##### Provided information #####

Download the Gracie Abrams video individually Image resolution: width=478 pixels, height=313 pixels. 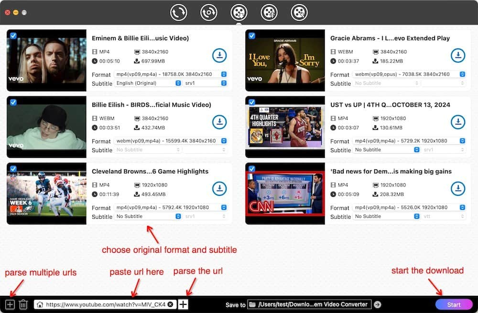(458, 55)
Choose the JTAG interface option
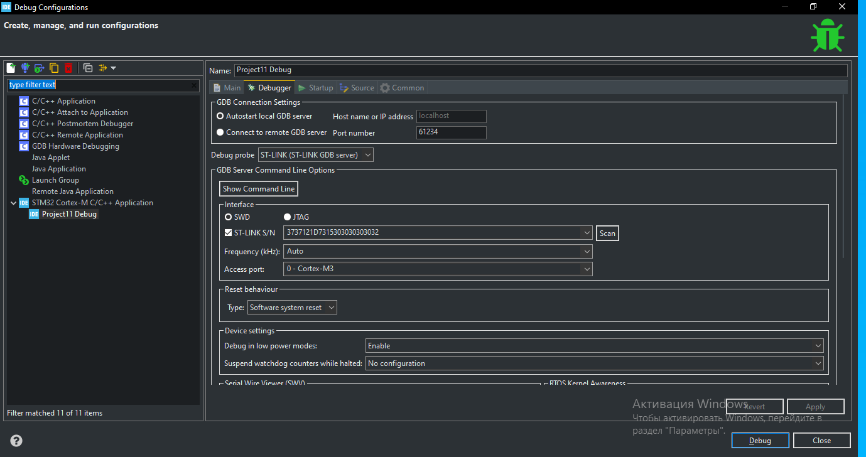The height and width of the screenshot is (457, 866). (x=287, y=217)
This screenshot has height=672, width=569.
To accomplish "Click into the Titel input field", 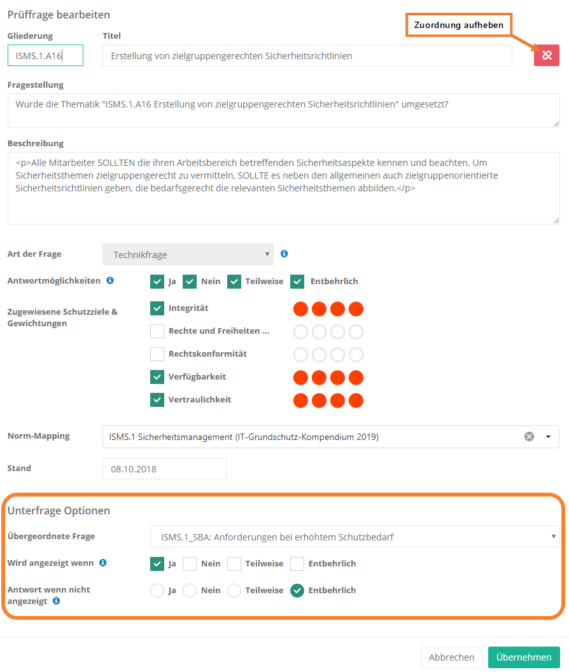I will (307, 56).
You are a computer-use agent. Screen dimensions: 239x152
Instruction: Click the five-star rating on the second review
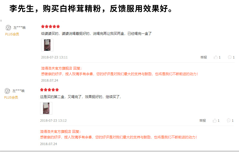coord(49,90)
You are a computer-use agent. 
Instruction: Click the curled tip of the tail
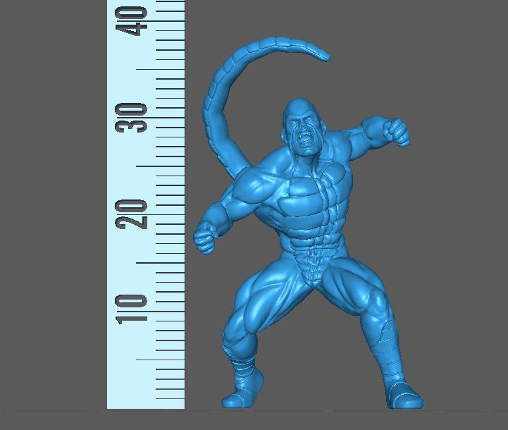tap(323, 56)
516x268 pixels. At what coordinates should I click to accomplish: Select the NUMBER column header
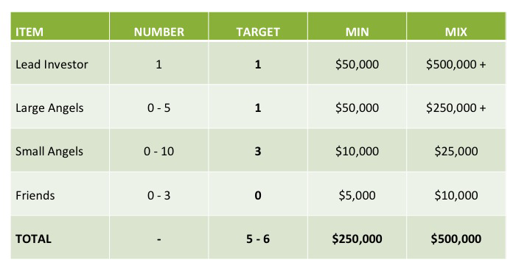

#####

*Prompt:* Once the line containing "Instruction: Click the curled tip of the tail" is found in the records above, it and every line after it up to the last must be repeated exactly, without pictures.

*Task output:*
Instruction: Click the curled tip of the tail
tap(323, 56)
516x268 pixels. At what coordinates should I click to accomplish: Select the NUMBER column header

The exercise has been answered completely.